Maine DEP Developing New Rule For Wind Power Projects

The Maine Department of Environmental Protection has announced that it is developing a new Site Law rule that will address certain development standards for wind projects. The standards that will be addressed by the new rule are in the Wind Energy Act, but are not addressed in current DEP rules.  To help facilitate the development of the new rule, DEP has released a pre-rulemaking draft for public comment.

As currently drafted, the new rule will apply to any grid scale wind energy development that is proposed for location within an expedited permitting area, and certain standards will also apply to small scale wind energy developments.
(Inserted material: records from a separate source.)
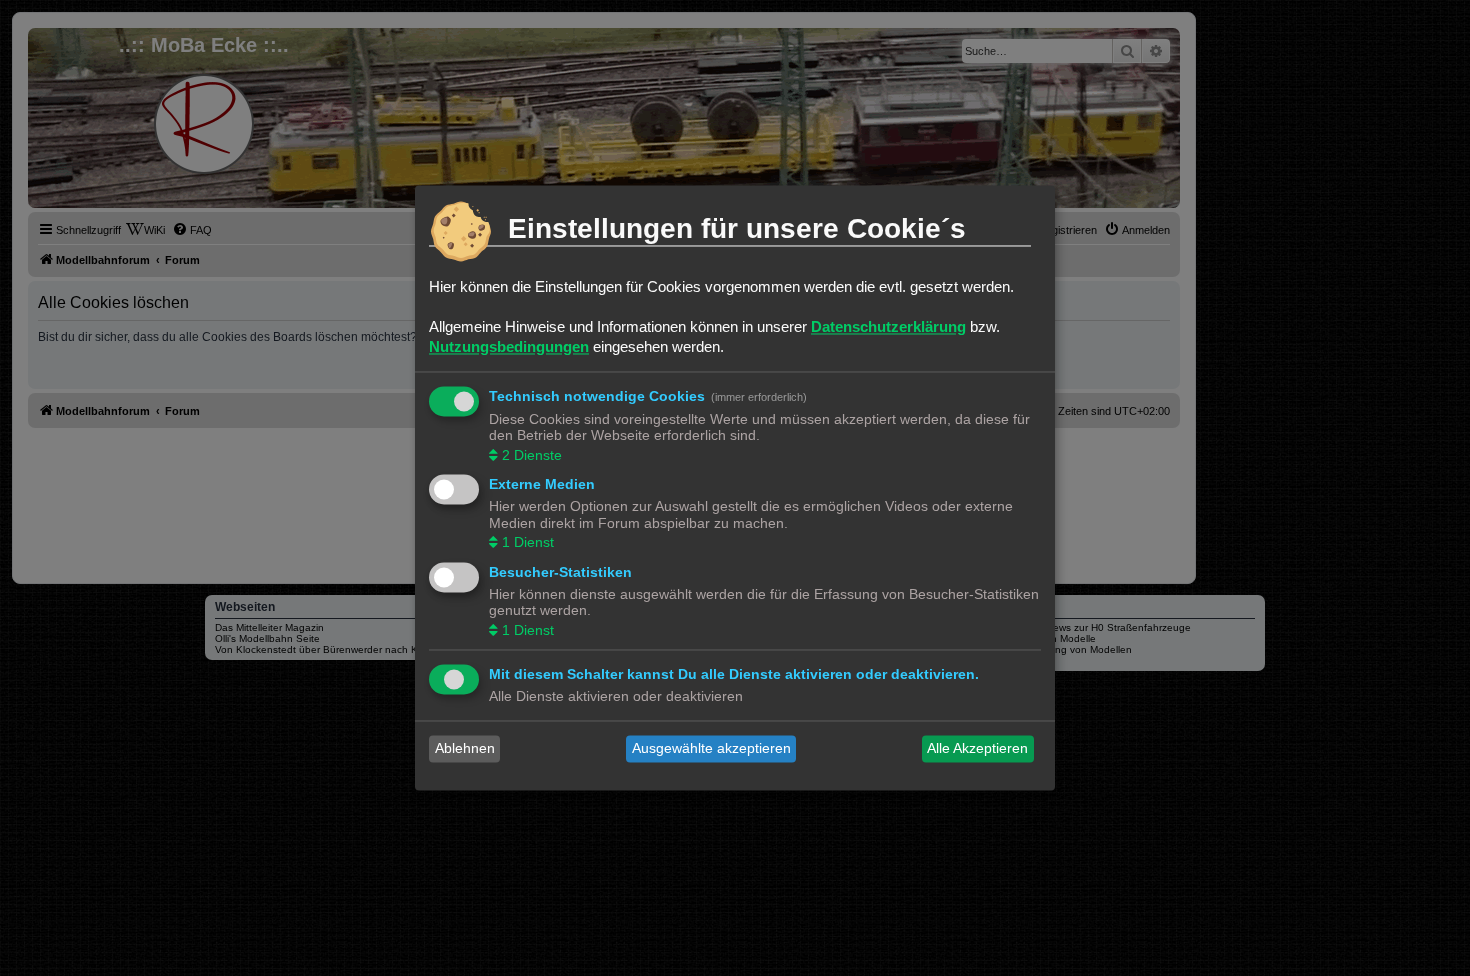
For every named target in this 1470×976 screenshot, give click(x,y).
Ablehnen (465, 749)
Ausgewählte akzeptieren (711, 749)
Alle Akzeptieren (977, 749)
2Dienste (532, 455)
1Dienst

Under the Maine Wind Energy Act, such developments must be reviewed for impacts related to scenic character, shadow flicker, public safety, tangible benefits, and decommissioning.  The new rule will lay out the considerations DEP will use when reviewing a project under these standards.  The draft rule will not address best practical mitigation measures, which will be the subject of a future rulemaking proposal.

Under the new rule, when reviewing projects for impacts to scenic character, DEP will consider the following: (1) scenic impacts of a development’s associated facilities; (2) the level of significance of any potentially affected Scenic Resource of State or National Significance (SRSNS); (3) the existing character of the surrounding area; (4) the expectations of a typical viewer; (5) the purpose and context of the proposed wind energy development; (6) the extent of the public’s use and enjoyment of any affected SRSNS; (7) the scope and scale of any effect on a SRSNS; (8) the cumulative scenic impact or effect when combined with other wind energy developments located within eight miles of any affected SRSNS; and (9) whether there is any unreasonable adverse effect on scenic character.

Importantly, with respect to scenic impacts, the proposed rule would allow DEP to apply traditional Site Law standards to a proposed wind power project if DEP determines the project “may result in unreasonable adverse effects.” 

With respect to shadow flicker, the new rule will require applicants to demonstrate that a proposed wind energy development has been designed to avoid unreasonable adverse shadow flicker effects at any occupied building located on property not owned by the applicant. This will require the submission of a shadow flicker analysis using WindPRO or other modeling software provided by DEP.

Applicants will need to demonstrate that proposed projects will maintain public safety through construction with adequate setbacks (the rule provides required minimums) and other considerations such as safety design standards and fire prevention measures.

The tangible benefits provisions will require applicants to show that a proposed development will establish environmental and economic improvements or benefits to the citizens of Maine that are attributable to the construction, operation, and maintenance of the proposed development.

Finally, the decommissioning provisions will require applicants to demonstrate adequate financial capacity to decommission the proposed development at any time during construction or operation of the development, or upon termination of development operations for any reason.